Les bonus de plus de 3 millions de francs ne seront définitivement pas imposés. Le Conseil national a torpillé vendredi en votation finale, par 104 voix contre 87, ce projet qui aurait dû être soumis au peuple en tant qu'alternative à l'initiative populaire sur les salaires abusifs.
Les Vert'libéraux, qui avaient soutenu ce contre-projet direct au printemps, ont fait pencher la balance. Susanne Leutenegger Oberholzer (PS/BL) a fustigé le retournement de veste de leur président Martin Bäumle.
«C'est une manière de céder aux pressions des organisations économiques et de tromper ses électeurs. Les Vert'libéraux sont les sous-marins de la droite bourgeoise de la prochaine génération», a accusé la socialiste.
Le contre-projet direct aurait montré que le Parlement veut vraiment lutter contre les salaires abusifs, a plaidé en vain Daniel Vischer (Verts/ZH). «Mais la droite ne veut en réalité rien faire contre ces excès», a-t-il déclaré, accusant à son tour les Vert'libéraux d'être «inféodés à economiesuisse».
Viola Amherd (PDC/VS) a elle aussi fustigé les zig-zags du PVL. Le PDC s'est battu pour l'imposition des bonus, car le contre-projet indirect ne renforcera que les droits des actionnaires.
Pas une solution
La problématique des hauts salaires ne pourra être résolue par aucun des trois projets car c'est un problème international, a rétorqué Martin Bäumle (ZH), et il y aura toujours des moyens de contourner la réglementation. Le PVL a toujours été sceptique sur l'imposition des bonus car elle ne touche pas les managers. C'est juste un impôt de plus pour les entreprises, a dit le Zurichois.
Un avis partagé par le PLR, qui appuie le contre-projet indirect adopté par le Parlement, car il est supportable pour l'économie et il reprend 80% des revendications de l'initiative, a expliqué la cheffe du groupe Gabi Huber (UR). Selon les libéraux-radicaux, l'initiative n'a donc plus lieu d'être et l'imposition des bonus n'est qu'une «recette absolument populiste» qui impose les entreprises sans résoudre le problème.
L'UDC était sur la même longueur d'onde. Selon Adrian Amstutz (UDC/BE), l'initiative a poussé le Parlement à accepter un bon contre-projet indirect. Le rejet de l'imposition des bonus devrait pousser l'initiant à retirer son texte et permettre à la révision de loi adoptée d'entrer en vigueur.

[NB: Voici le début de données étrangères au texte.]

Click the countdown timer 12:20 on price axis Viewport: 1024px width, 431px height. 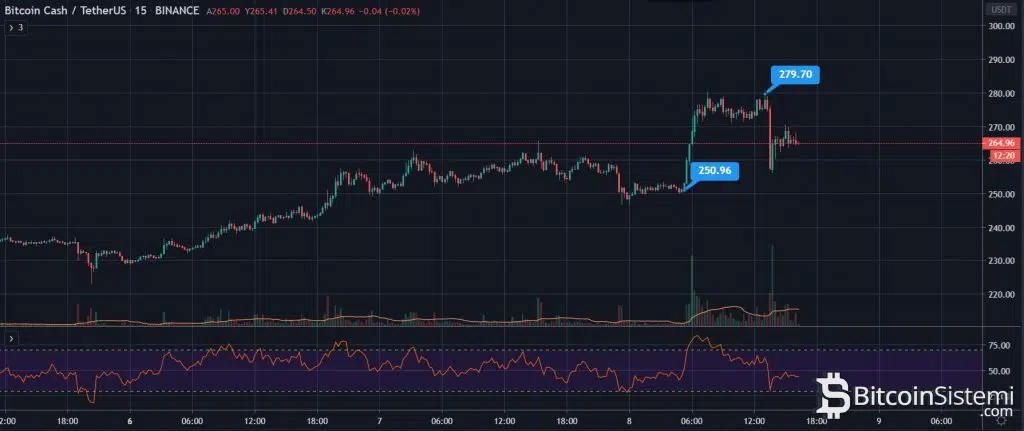click(1001, 156)
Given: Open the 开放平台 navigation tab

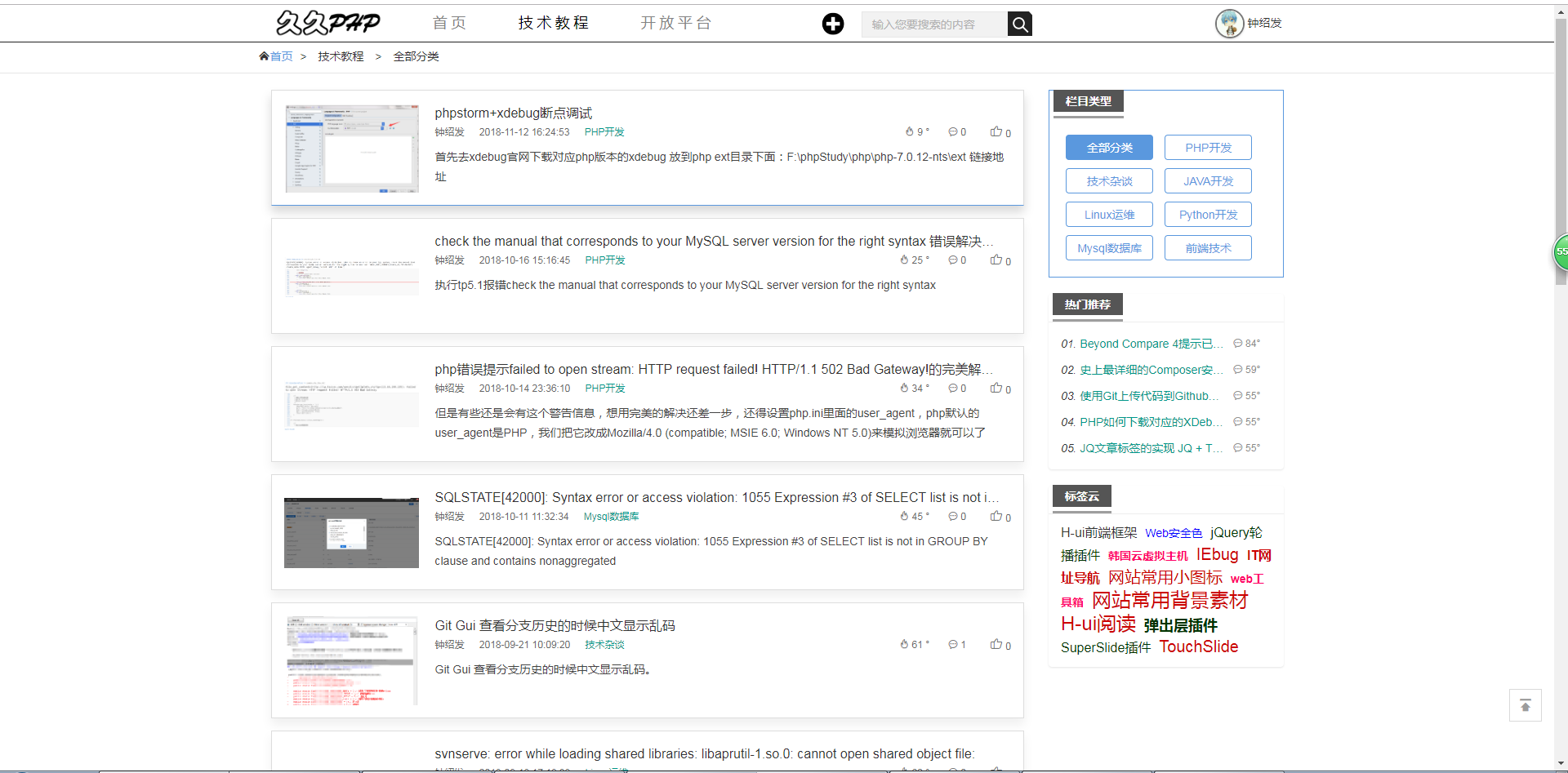Looking at the screenshot, I should (675, 23).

Avant le National, le Conseil des Etats avait accepté l'imposition des bonus en votation finale, par 26 voix contre 14. Mais le rejet d'une des deux Chambres suffit à couler le projet.
Imposition des bonus
Ce texte prévoyait que les sociétés ne puissent plus considérer les parts de rémunération dépassant 3 millions par personne et par exercice comme charges justifiées par l'usage commercial. L'excédent aurait dès lors été imposé. Le peuple aurait dû choisir entre cette solution et l'initiative de Thomas Minder contre les salaires abusifs.
L'initiative mise essentiellement sur un renforcement du droit des actionnaires. Le Parlement a adopté, comme contre-projet indirect, une révision de loi reprenant, mais de manière plus souple, les principales revendications de l'entrepreneur schaffhousois.
Pas de retrait en vue
Ainsi, alors que l'initiative exige l'interdiction absolue de parachutes dorés et d'indemnités anticipées, la révision de loi laisse la porte ouverte à des exceptions. Elle ne pourra s'appliquer que si l'initiative est retirée ou rejetée et si aucun référendum n'est ensuite lancé contre la loi.
Ce n'est pour l'heure pas dans cette direction que l'on va. Rien ne laisse pour le moment présager d'un retrait de l'initiative, a dit à l'ats Claudio Kuster, secrétaire du comité d'initiative. Ce comité emmené par le conseiller aux Etats indépendant décideront de l'avenir de leur texte la semaine prochaine, a-t-il précisé.
Le comité conteste en outre les affirmations selon lesquelles le contre-projet indirect satisfait l'essentiel des points de l'initiative. Dans sa révision du droit des actionnaires, le Parlement n'a repris que cinq des 24 points du texte de Thomas Minder, a précisé M.Kuster. D'autres sont certes aussi pris en compte, mais pas dans le sens des initiants, même si toutes les portes ne sont pas fermées.